**DATA FOR PROCESSING:**
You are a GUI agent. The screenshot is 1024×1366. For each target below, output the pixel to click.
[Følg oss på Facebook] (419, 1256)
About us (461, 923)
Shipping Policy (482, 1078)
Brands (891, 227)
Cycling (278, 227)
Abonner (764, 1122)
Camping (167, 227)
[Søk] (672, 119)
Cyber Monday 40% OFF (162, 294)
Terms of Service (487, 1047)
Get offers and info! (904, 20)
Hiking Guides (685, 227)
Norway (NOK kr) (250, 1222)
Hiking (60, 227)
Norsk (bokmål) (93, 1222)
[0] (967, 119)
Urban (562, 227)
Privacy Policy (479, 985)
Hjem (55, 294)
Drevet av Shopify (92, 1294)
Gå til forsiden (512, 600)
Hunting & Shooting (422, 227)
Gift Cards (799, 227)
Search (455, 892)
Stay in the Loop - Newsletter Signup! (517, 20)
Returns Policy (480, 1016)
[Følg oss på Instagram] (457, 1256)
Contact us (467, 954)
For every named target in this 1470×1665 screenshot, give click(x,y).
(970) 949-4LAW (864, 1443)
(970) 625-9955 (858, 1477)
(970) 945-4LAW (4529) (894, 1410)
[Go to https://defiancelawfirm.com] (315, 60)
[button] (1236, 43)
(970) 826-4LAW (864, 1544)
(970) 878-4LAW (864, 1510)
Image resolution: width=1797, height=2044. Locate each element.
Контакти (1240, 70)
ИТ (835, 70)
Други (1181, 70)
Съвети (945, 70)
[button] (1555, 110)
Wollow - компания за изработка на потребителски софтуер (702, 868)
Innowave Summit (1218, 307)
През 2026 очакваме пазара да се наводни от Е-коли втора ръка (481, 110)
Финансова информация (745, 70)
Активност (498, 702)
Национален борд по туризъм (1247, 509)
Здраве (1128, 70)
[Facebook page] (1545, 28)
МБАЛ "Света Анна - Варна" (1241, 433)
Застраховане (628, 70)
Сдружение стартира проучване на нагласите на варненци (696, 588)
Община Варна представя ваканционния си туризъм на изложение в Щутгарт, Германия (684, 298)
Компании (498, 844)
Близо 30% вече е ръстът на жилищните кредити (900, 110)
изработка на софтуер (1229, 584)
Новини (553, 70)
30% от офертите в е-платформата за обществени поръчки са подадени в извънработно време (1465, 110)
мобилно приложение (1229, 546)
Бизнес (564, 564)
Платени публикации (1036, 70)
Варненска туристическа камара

**WHAT THIS TASK INVOLVES:** Up to and including the line with "мобилно приложение (1229, 546)", repeat the data exactly, starting from its first line; nothing else belongs in the response.

**RESULT OF THE TASK:**
You are a GUI agent. The screenshot is 1024×1366. For each target below, output the pixel to click.
[Følg oss på Facebook] (419, 1256)
About us (461, 923)
Shipping Policy (482, 1078)
Brands (891, 227)
Cycling (278, 227)
Abonner (764, 1122)
Camping (167, 227)
[Søk] (672, 119)
Cyber Monday 40% OFF (162, 294)
Terms of Service (487, 1047)
Get offers and info! (904, 20)
Hiking Guides (685, 227)
Norway (NOK kr) (250, 1222)
Hiking (60, 227)
Norsk (bokmål) (93, 1222)
[0] (967, 119)
Urban (562, 227)
Privacy Policy (479, 985)
Hjem (55, 294)
Drevet av Shopify (92, 1294)
Gå til forsiden (512, 600)
Hunting & Shooting (422, 227)
Gift Cards (799, 227)
Search (455, 892)
Stay in the Loop - Newsletter Signup! (517, 20)
Returns Policy (480, 1016)
[Følg oss på Instagram] (457, 1256)
Contact us (467, 954)
For every named target in this 1470×1665 screenshot, give click(x,y).
(970) 949-4LAW (864, 1443)
(970) 625-9955 (858, 1477)
(970) 945-4LAW (4529) (894, 1410)
[Go to https://defiancelawfirm.com] (315, 60)
[button] (1236, 43)
(970) 826-4LAW (864, 1544)
(970) 878-4LAW (864, 1510)
Image resolution: width=1797, height=2044. Locate each element.
Контакти (1240, 70)
ИТ (835, 70)
Други (1181, 70)
Съвети (945, 70)
[button] (1555, 110)
Wollow - компания за изработка на потребителски софтуер (702, 868)
Innowave Summit (1218, 307)
През 2026 очакваме пазара да се наводни от Е-коли втора ръка (481, 110)
Финансова информация (745, 70)
Активност (498, 702)
Национален борд по туризъм (1247, 509)
Здраве (1128, 70)
[Facebook page] (1545, 28)
МБАЛ "Света Анна - Варна" (1241, 433)
Застраховане (628, 70)
Сдружение стартира проучване на нагласите на варненци (696, 588)
Община Варна представя ваканционния си туризъм на изложение в Щутгарт, Германия (684, 298)
Компании (498, 844)
Близо 30% вече е ръстът на жилищните кредити (900, 110)
изработка на софтуер (1229, 584)
Новини (553, 70)
30% от офертите в е-платформата за обществени поръчки са подадени в извънработно време (1465, 110)
мобилно приложение (1229, 546)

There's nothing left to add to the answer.